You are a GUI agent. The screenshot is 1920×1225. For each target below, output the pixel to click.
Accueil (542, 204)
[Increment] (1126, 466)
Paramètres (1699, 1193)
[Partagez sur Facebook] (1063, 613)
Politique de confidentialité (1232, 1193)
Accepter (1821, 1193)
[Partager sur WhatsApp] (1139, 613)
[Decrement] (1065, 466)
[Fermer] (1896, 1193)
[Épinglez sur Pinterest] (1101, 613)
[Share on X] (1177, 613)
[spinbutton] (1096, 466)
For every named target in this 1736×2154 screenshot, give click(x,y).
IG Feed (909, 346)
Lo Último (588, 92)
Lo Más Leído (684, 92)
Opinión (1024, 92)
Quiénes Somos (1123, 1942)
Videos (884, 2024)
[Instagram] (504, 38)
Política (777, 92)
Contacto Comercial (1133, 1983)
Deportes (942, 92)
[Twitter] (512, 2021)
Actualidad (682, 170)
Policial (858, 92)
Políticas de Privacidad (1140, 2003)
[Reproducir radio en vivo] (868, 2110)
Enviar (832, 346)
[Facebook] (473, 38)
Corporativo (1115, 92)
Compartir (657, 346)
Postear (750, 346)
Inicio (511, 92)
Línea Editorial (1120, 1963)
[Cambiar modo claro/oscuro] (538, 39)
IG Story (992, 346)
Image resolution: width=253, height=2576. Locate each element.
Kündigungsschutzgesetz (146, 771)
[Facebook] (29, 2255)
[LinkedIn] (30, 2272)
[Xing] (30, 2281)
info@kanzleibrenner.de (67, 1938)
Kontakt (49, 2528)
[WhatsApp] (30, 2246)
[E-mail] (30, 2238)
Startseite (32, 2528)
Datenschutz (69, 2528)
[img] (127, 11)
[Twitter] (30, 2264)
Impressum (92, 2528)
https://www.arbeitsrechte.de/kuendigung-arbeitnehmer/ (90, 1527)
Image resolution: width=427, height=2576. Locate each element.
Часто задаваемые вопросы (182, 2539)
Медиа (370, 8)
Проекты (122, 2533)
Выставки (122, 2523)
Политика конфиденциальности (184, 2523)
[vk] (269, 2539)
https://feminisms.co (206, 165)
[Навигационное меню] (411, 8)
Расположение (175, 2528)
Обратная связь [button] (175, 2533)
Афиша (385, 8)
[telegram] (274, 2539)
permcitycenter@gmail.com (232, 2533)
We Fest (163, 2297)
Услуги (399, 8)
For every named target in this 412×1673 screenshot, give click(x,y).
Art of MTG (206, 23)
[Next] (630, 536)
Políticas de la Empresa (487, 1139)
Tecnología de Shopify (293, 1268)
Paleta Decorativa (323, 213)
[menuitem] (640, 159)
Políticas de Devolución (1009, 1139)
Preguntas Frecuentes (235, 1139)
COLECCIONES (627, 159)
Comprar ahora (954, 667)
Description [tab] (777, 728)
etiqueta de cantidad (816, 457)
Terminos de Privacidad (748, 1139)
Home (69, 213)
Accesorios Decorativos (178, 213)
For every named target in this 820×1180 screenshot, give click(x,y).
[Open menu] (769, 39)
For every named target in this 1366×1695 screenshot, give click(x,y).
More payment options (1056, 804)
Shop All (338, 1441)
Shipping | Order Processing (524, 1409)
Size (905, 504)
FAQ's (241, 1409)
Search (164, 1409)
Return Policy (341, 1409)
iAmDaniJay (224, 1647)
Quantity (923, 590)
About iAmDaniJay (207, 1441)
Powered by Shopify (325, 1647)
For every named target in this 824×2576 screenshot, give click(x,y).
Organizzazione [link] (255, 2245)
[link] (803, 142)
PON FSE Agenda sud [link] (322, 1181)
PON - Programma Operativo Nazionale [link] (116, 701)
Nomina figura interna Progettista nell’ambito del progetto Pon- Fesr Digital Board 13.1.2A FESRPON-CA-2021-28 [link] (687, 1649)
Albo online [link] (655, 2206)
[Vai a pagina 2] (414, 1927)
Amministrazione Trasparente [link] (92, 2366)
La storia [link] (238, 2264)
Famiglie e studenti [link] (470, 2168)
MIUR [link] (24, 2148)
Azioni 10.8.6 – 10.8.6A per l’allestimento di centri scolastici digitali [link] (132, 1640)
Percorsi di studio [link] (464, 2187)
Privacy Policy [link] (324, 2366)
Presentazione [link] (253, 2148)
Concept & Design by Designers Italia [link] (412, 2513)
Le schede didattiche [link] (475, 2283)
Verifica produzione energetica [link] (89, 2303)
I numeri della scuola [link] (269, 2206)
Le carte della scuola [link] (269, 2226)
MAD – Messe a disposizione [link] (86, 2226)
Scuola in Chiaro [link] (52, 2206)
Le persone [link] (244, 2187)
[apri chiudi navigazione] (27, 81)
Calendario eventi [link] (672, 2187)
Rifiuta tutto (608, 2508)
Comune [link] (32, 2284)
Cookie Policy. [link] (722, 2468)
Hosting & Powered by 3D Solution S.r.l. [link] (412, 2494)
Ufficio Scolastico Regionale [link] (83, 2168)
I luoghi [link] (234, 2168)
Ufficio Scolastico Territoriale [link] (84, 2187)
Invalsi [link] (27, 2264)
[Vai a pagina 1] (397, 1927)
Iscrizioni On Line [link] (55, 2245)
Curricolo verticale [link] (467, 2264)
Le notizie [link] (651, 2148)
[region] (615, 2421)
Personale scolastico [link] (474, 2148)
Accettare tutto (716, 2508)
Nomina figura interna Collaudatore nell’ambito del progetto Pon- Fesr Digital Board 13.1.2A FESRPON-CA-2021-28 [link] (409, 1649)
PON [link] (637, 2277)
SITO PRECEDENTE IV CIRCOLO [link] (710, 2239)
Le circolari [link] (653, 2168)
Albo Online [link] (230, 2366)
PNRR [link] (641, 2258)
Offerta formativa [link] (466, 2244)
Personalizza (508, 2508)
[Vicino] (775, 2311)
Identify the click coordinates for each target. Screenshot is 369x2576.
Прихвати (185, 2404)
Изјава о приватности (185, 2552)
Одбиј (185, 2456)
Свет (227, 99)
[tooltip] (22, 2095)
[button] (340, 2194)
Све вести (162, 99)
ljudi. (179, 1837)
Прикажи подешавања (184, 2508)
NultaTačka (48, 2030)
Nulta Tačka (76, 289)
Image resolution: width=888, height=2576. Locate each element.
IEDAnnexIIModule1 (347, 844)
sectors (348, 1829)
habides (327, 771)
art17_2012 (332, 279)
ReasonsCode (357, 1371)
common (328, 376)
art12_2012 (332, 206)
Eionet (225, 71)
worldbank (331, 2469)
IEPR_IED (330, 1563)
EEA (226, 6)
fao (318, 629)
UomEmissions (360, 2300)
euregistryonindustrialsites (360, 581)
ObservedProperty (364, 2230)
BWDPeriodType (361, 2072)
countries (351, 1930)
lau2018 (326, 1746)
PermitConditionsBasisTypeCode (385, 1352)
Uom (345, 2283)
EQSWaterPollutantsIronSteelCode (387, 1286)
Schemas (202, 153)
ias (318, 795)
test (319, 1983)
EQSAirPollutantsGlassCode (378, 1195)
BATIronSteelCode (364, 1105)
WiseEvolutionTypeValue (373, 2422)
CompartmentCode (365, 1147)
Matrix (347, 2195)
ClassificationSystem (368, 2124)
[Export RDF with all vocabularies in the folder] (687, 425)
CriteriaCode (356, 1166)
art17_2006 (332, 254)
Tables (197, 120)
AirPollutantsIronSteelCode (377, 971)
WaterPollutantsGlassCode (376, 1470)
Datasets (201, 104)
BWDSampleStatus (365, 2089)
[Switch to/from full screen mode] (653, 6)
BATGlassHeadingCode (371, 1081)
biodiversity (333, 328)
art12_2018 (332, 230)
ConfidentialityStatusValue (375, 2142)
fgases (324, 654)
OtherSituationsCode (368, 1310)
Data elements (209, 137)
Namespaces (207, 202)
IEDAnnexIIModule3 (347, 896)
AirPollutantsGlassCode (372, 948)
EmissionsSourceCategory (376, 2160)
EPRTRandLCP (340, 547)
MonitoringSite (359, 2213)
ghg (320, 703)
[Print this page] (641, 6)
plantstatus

▸ Try it: What you return should be exactly the lines above, starting at the one with "worldbank (331, 2469)" and ending at the one with "art17_2006 (332, 254)", and nothing else.

▸ Exercise answer:
worldbank (331, 2469)
IEPR_IED (330, 1563)
EEA (226, 6)
fao (318, 629)
UomEmissions (360, 2300)
euregistryonindustrialsites (360, 581)
ObservedProperty (364, 2230)
BWDPeriodType (361, 2072)
countries (351, 1930)
lau2018 (326, 1746)
PermitConditionsBasisTypeCode (385, 1352)
Uom (345, 2283)
EQSWaterPollutantsIronSteelCode (387, 1286)
Schemas (202, 153)
ias (318, 795)
test (319, 1983)
EQSAirPollutantsGlassCode (378, 1195)
BATIronSteelCode (364, 1105)
WiseEvolutionTypeValue (373, 2422)
CompartmentCode (365, 1147)
Matrix (347, 2195)
ClassificationSystem (368, 2124)
[Export RDF with all vocabularies in the folder] (687, 425)
CriteriaCode (356, 1166)
art17_2006 (332, 254)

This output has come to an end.